### Selected extract

Developer Guide

  • 2021.1
  • 11/03/2021
  • Public
Contents

PCIe-from-Memory Sample Demo

This demo is intended to show you how to use the data streams optimizer, as well as provide an example of the performance benefits that the tool offers.
You will use the data streams optimizer to improve the latency of a sample workload by tuning the PCIe-from-memory stream (PCIe reads).
After trying this demo, you will have a better sense of how the tool works. You can then start to use the tool with your real-time workload instead of the sample workload and assess how the tool can help you achieve your requirements.

Scenario

As context for this demo, consider the following scenario:
Imagine a high-speed motion control application which begins and ends its control loop with I/O from a PCIe attached industrial Ethernet controller. The high-speed motion controller requires operating at 8 kHz, or a 125 microsecond (µs) cycle time.
The sensor and actuator latency overhead, including the industrial Ethernet connection to/from the integrated controller, is budgeted at about 5 µs each way leaving a target of 115 µs maximum latency from sensor packet coming in (receive, Rx) to actuator packet going out (transmit, Tx). In the diagram above, the overall packet latency is t
3
’ - t
0
’ = 115 µs.
The target requirements can be decomposed even further if the core must read the network data in 50 µs (compute latency). This means there is 65 µs allowed for the Rx and Tx latency, including static software overhead.
You decide to use the data streams optimizer to try to meet the Rx and Tx latency requirement of 65 µs.
The RTCP Sample Workload is a proxy for such a scenario.

About Real-Time Compute Performance (RTCP)

### Your objective
Could you return the stretch of the PCIe-from-memory demo guide from "This demo is" through "(µs) cycle time.", copied word for word?

### Raw data
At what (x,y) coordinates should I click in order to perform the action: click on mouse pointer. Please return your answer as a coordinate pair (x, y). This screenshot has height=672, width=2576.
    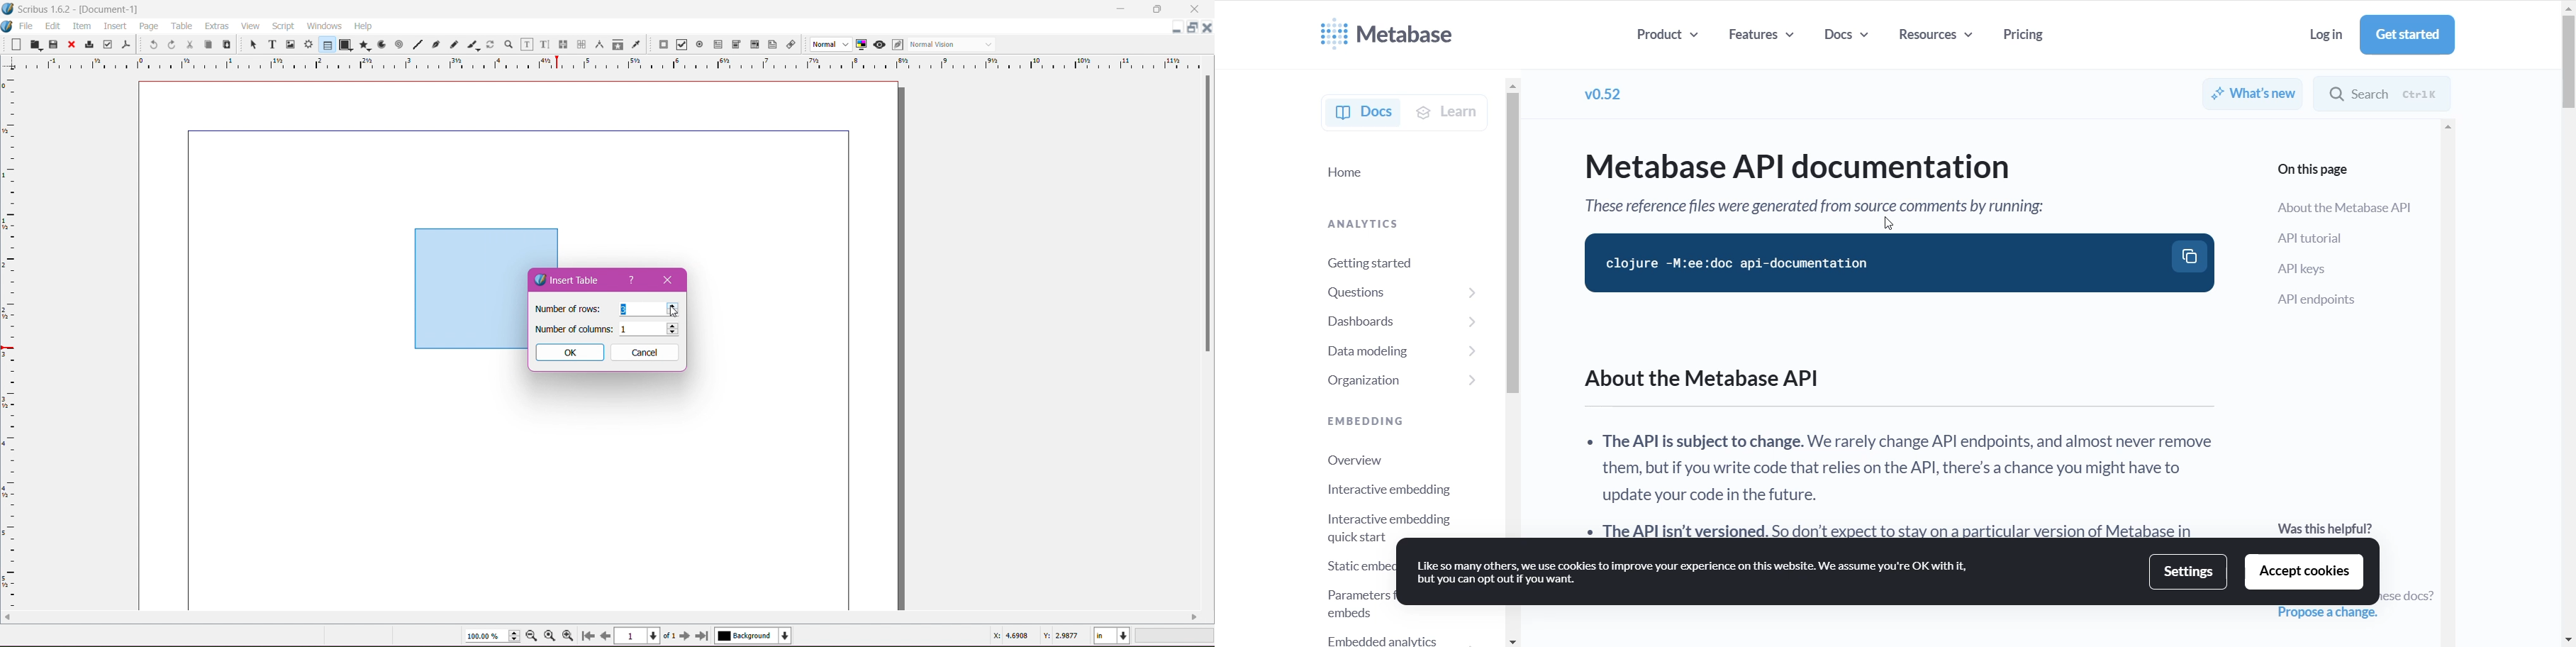
    Looking at the image, I should click on (674, 311).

### Exercise output
This demo is intended to show you how to use the data streams optimizer, as well as provide an example of the performance benefits that the tool offers.
You will use the data streams optimizer to improve the latency of a sample workload by tuning the PCIe-from-memory stream (PCIe reads).
After trying this demo, you will have a better sense of how the tool works. You can then start to use the tool with your real-time workload instead of the sample workload and assess how the tool can help you achieve your requirements.

Scenario

As context for this demo, consider the following scenario:
Imagine a high-speed motion control application which begins and ends its control loop with I/O from a PCIe attached industrial Ethernet controller. The high-speed motion controller requires operating at 8 kHz, or a 125 microsecond (µs) cycle time.